白烁一听这是皇陵,也感到不妙,压下心底的害怕拦在白曦身前,朝钱氏兄弟吼:“你们是什么人?敢抓我们!你们带我们来皇陵做什么!”
“哼,小娃娃们,眼睛倒是毒,竟认得这地方。”钱二哼道,“自然是你们机缘好,我们兄弟俩才会带你们来这里。”
他说着就要去捏白烁白净的脸庞,却被钱大拦住。
“不要节外生枝,我看这两个丫头身份不简单,快些把事办妥,早些回城里,免得被人察觉。”
钱二遗憾地收回手,却又不知想到了什么,格外激动,不再看两姐妹,转身于空地正中朝皇陵的方向跪下。
钱二从怀里掏出一把匕首,那匕首通体纯黑,上头雕着九头蛇纹,冒着丝丝黑气。他拔刀出鞘,毫不犹豫地向自己左手腕上划去。
白曦和白烁尖叫一声,随即看到了更可怖的一幕。
钱二被划开的手腕上只有森森白骨,里面连一滴血肉都没有,白骨上缠着的黑气传出一阵腐味,匕首上和钱二白骨上的黑气欢快地纠缠在一起,发出阴诡的鸣叫,然后化成一体钻进了地下。

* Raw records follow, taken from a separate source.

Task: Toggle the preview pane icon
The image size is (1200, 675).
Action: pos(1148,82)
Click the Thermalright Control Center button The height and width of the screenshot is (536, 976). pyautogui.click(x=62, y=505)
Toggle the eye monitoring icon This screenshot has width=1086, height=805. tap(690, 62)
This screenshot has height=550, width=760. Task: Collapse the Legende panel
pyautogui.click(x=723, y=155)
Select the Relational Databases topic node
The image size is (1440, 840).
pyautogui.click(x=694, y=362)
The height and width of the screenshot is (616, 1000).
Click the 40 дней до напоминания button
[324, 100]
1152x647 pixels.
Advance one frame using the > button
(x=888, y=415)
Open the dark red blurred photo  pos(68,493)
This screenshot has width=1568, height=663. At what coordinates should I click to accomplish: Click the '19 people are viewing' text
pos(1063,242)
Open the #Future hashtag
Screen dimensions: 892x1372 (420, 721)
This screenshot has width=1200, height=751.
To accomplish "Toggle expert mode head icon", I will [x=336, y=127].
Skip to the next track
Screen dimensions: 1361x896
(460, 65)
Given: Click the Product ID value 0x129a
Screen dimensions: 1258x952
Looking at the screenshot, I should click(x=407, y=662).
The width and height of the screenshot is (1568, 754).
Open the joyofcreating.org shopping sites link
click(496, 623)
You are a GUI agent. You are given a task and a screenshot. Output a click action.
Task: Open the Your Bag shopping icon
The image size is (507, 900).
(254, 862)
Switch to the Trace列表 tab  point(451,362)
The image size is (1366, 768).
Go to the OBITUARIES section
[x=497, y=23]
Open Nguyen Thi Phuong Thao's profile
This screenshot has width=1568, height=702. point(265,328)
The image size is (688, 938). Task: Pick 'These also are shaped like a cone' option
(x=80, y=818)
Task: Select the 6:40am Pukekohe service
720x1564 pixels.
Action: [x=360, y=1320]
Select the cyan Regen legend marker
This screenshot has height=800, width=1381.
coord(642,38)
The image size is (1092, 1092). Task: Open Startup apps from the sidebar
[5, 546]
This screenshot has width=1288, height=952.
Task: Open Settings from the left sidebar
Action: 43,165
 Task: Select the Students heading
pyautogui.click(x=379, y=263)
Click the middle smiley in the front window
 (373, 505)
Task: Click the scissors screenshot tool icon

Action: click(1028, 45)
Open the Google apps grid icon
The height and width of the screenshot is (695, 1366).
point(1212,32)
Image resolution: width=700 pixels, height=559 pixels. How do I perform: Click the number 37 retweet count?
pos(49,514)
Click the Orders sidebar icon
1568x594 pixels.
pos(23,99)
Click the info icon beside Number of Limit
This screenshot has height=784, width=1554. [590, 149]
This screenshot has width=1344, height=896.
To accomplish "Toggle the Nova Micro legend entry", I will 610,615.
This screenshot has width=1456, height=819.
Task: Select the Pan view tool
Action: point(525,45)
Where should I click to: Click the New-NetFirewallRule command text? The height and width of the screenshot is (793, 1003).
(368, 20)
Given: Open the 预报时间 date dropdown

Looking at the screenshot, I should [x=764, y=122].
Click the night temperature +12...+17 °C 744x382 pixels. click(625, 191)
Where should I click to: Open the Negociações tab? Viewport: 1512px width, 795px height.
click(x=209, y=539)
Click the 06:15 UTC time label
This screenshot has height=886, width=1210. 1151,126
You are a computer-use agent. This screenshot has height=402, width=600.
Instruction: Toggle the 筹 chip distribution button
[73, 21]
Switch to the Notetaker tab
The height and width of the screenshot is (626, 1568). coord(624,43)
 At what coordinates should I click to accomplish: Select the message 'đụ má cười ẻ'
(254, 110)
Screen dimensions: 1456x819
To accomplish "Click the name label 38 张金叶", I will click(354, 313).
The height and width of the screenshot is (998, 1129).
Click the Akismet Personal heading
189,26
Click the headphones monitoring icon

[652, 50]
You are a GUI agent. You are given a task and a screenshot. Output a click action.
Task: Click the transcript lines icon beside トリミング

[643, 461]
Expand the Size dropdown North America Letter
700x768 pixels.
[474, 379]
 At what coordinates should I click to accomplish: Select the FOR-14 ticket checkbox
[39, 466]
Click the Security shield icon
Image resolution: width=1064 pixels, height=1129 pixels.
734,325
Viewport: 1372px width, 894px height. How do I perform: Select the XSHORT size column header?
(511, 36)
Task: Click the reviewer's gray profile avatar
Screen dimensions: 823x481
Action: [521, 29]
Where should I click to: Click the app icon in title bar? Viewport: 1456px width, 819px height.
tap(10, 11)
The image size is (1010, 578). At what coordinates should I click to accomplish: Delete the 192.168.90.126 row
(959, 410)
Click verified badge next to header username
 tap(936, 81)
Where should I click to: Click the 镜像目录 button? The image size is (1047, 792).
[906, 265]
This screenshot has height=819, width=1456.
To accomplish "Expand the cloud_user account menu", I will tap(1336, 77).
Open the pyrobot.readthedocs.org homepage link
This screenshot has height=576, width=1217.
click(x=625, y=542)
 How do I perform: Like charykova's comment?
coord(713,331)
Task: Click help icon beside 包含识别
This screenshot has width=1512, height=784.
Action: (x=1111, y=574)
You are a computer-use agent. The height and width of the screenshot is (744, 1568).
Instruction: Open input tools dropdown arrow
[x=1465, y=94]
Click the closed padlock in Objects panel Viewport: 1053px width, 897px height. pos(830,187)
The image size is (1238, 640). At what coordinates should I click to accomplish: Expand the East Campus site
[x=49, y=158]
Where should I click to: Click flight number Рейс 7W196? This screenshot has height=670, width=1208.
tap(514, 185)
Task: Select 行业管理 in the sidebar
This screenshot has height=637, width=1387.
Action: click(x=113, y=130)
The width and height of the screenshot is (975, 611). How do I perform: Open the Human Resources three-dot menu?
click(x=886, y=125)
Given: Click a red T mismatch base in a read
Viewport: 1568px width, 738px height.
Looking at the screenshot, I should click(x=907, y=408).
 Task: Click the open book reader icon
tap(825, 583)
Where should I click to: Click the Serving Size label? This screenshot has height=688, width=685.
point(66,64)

钱二继续神神道道地念念有词,额头抵在地上,十分虔诚的模样,像是在等待着什么。
“你们……你们到底是什么人?”白烁这回嘴唇都抖了起来,却仍然固执地挡在白曦身前。
“人?”钱大森冷一笑,抹着泛着黑气的嘴唇,“自然是送你们见神仙的人。”
即使不划开皮肉,也能瞧见钱大手腕上模糊的黑气,想来这副皮囊下也是森森白骨。
白曦和白烁在戏本里听过不少仙人妖怪的故事,可从没想过这些故事是真的,天地间竟真有不是“人”的东西。
“我爹是白荀。”突然一道微微颤抖却又强自冷静的声音响起,白曦从地上挣扎着爬起来,悄悄用自己的身子挡住白烁,狠狠瞪着钱大,“我爹是柱国上将军白荀,我是陛下亲定的太子妃。不管你是人是妖还是鬼,只要你敢动我们,陛下和我爹都不会放过你。”
听见白曦的话,钱大眉头皱起,心想果然惹了两个硬茬子回来。他猜到这两个女娃娃不简单,却没想到竟是上将军白荀的女儿。白荀的女儿丢了,这时候京城里肯定乱成一团,连全身而退都麻烦,以后还怎么捉贡品?
钱大狠狠瞪了跪在地上的钱二一眼,心底游移不定。若是让神君消了她们的记忆,再悄悄送回城里,谁都不会知道发生了什么事。天底下除了京城,再也没有第二个地方有这么多高品灵根的孩子,他和钱二要想续命,绝不能断了给主人的奉品。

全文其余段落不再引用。